══ RECORDS FOR THIS EXERCISE

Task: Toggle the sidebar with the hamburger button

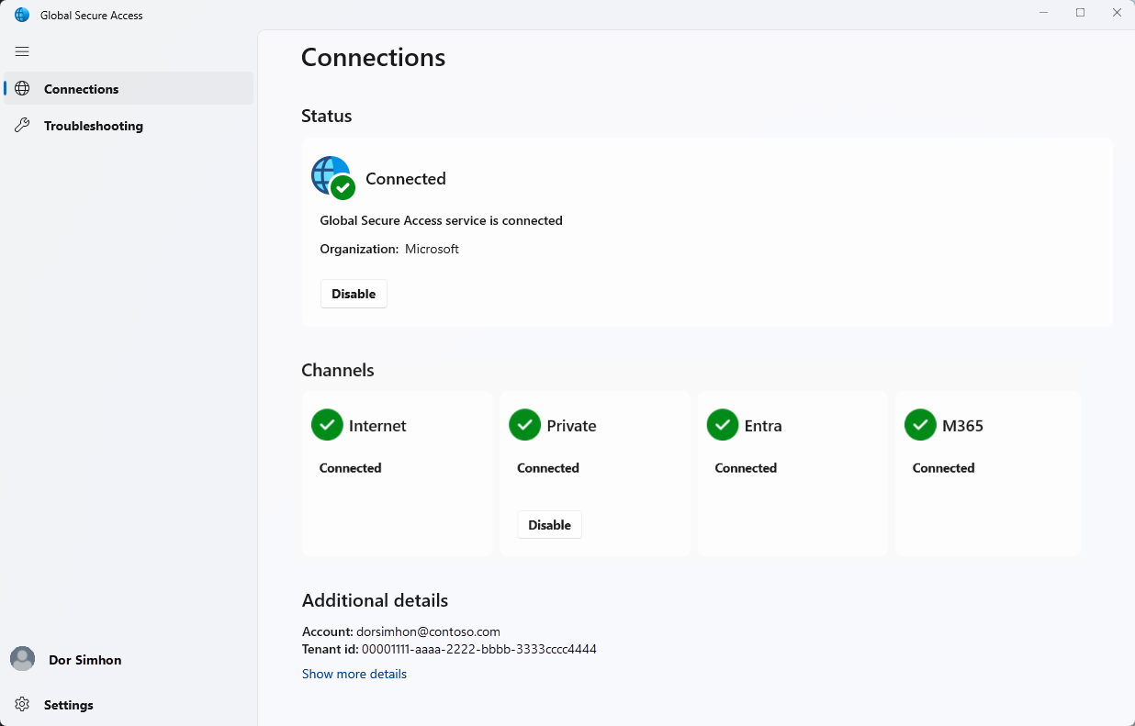Action: (22, 51)
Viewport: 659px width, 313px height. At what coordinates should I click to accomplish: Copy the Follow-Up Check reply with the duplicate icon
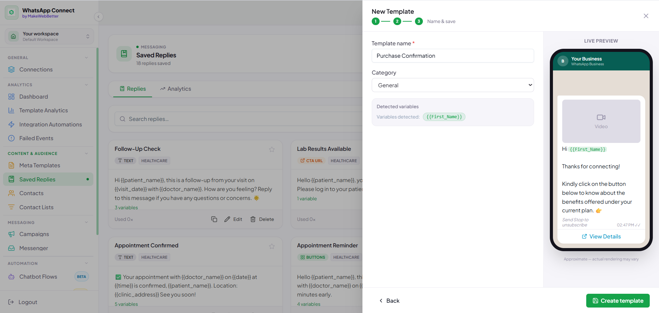click(x=214, y=219)
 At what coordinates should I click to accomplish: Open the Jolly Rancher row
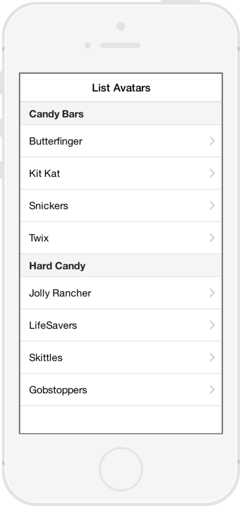pos(121,293)
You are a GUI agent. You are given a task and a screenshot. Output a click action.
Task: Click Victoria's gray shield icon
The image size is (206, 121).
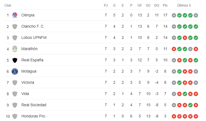(15, 83)
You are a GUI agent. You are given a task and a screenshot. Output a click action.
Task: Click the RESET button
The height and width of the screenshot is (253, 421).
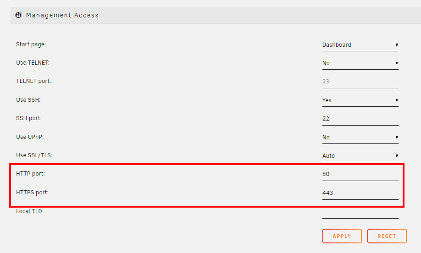click(x=387, y=236)
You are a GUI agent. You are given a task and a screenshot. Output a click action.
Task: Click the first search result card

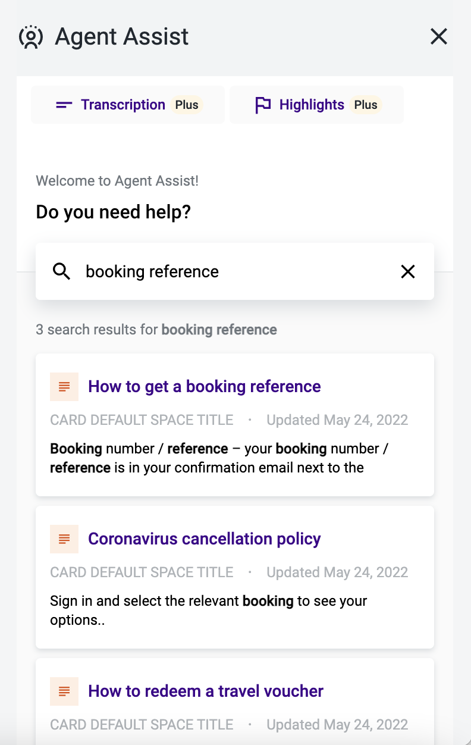click(x=235, y=425)
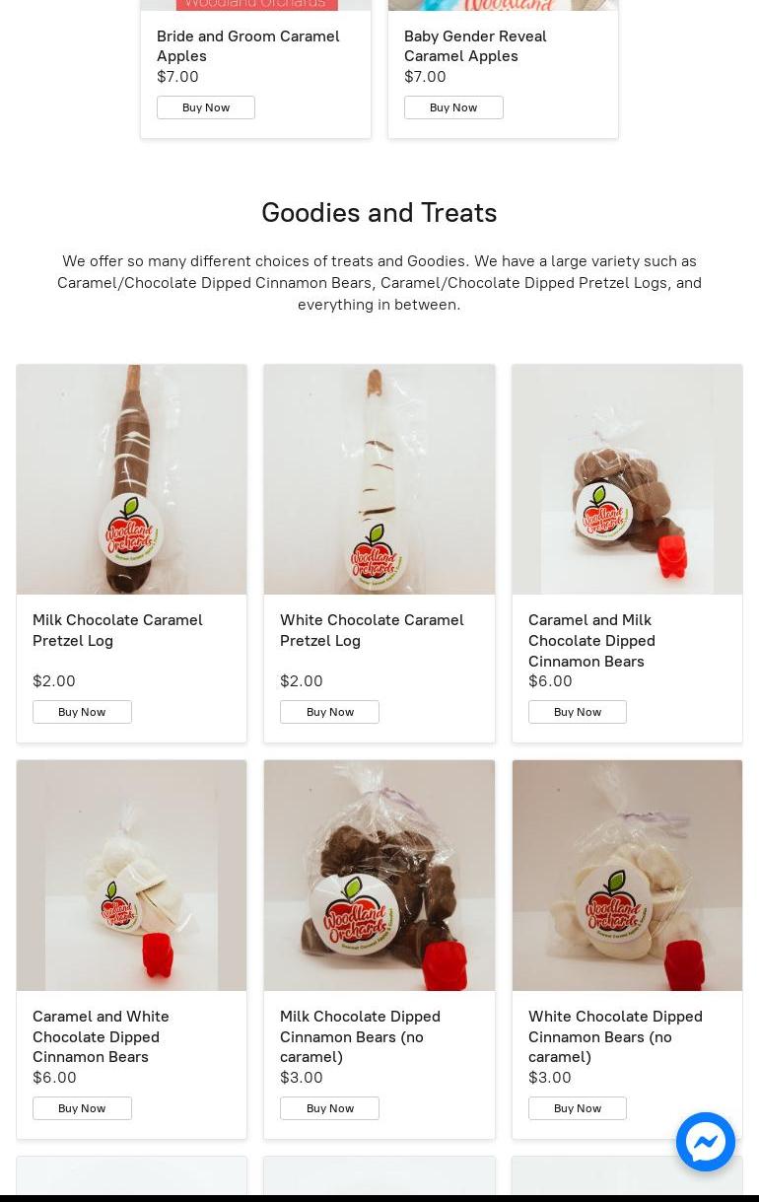This screenshot has height=1202, width=759.
Task: View the Milk Chocolate Dipped Cinnamon Bears image
Action: [x=380, y=876]
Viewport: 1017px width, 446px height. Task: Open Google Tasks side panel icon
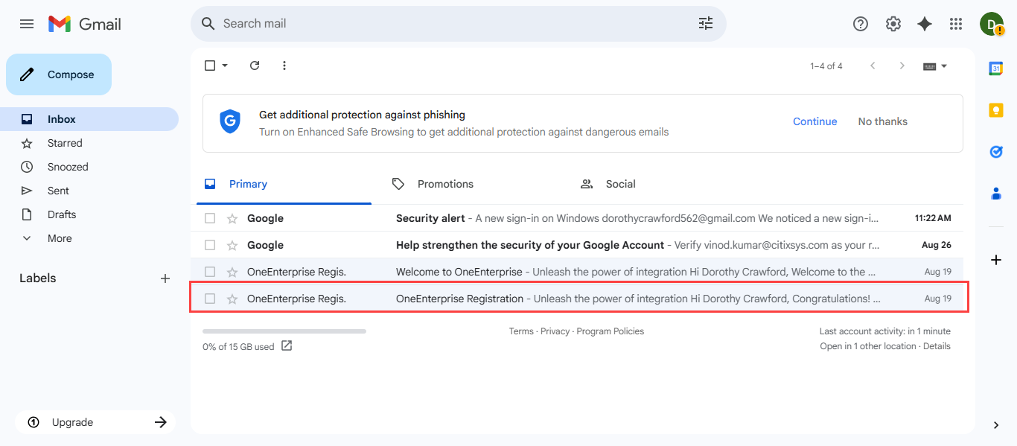pos(995,152)
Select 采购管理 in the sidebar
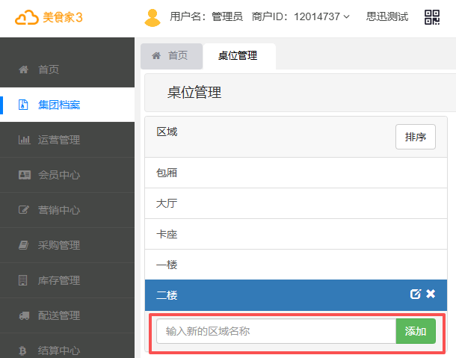This screenshot has height=358, width=456. 59,245
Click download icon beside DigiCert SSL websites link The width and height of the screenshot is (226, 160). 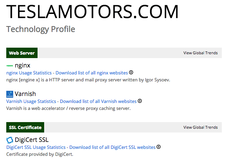(159, 147)
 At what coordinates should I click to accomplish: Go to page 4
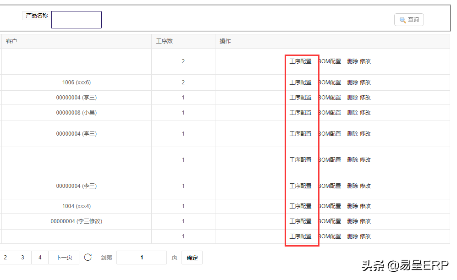coord(40,258)
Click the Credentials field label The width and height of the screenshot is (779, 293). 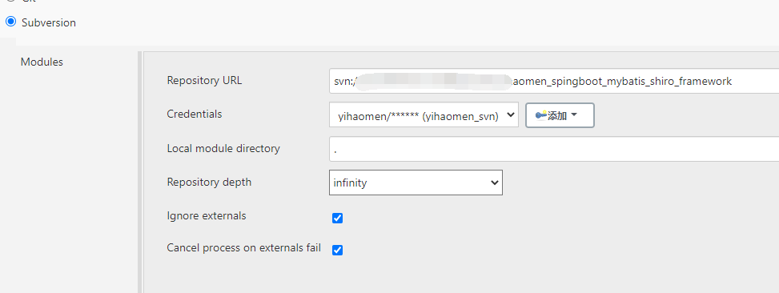click(x=195, y=114)
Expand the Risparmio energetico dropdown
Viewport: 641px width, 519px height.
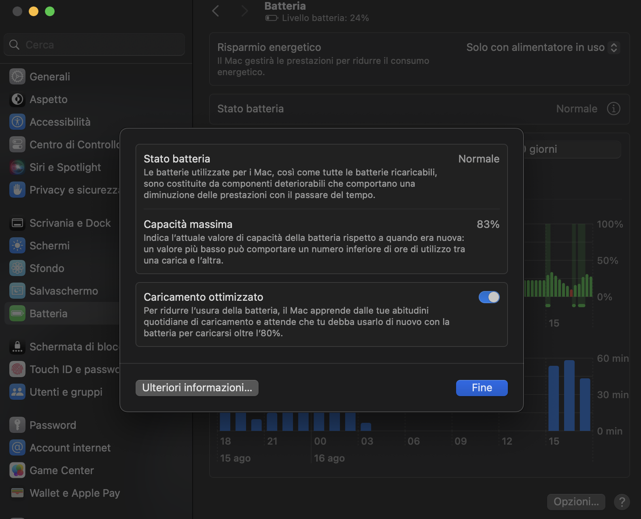point(543,48)
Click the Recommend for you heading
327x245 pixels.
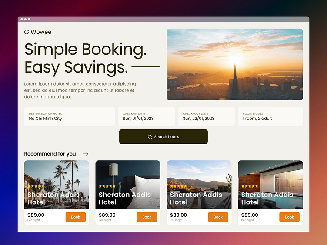50,154
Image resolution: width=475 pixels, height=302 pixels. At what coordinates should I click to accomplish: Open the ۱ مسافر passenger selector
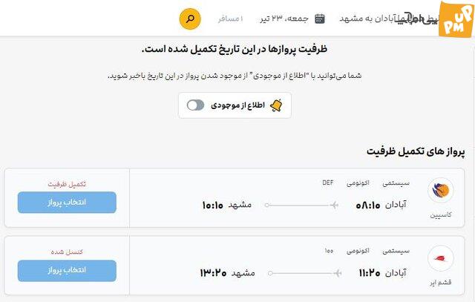tap(231, 19)
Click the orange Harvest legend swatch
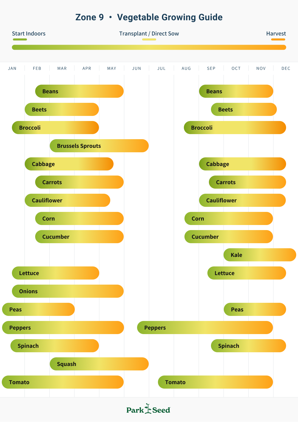 click(278, 39)
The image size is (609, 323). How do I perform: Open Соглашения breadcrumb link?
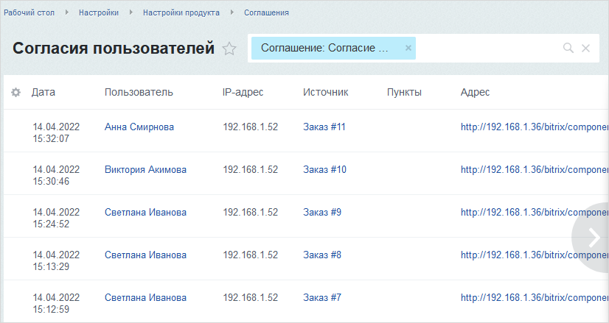click(266, 13)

════

[YOUR GOAL]
The expected output is the exact run of lines from the first line of the material above through the line that contains "Task: Click Victoria's gray shield icon", minus any pictures.

[SOLUTION TO THIS PROBLEM]
Task: Toggle the sidebar with the hamburger button

Action: (22, 51)
Viewport: 659px width, 313px height. At what coordinates should I click to accomplish: Copy the Follow-Up Check reply with the duplicate icon
click(x=214, y=219)
 At what coordinates should I click to accomplish: Open the Jolly Rancher row
pos(121,293)
You are a GUI agent. You are given a task and a screenshot. Output a click action.
Task: Click Victoria's gray shield icon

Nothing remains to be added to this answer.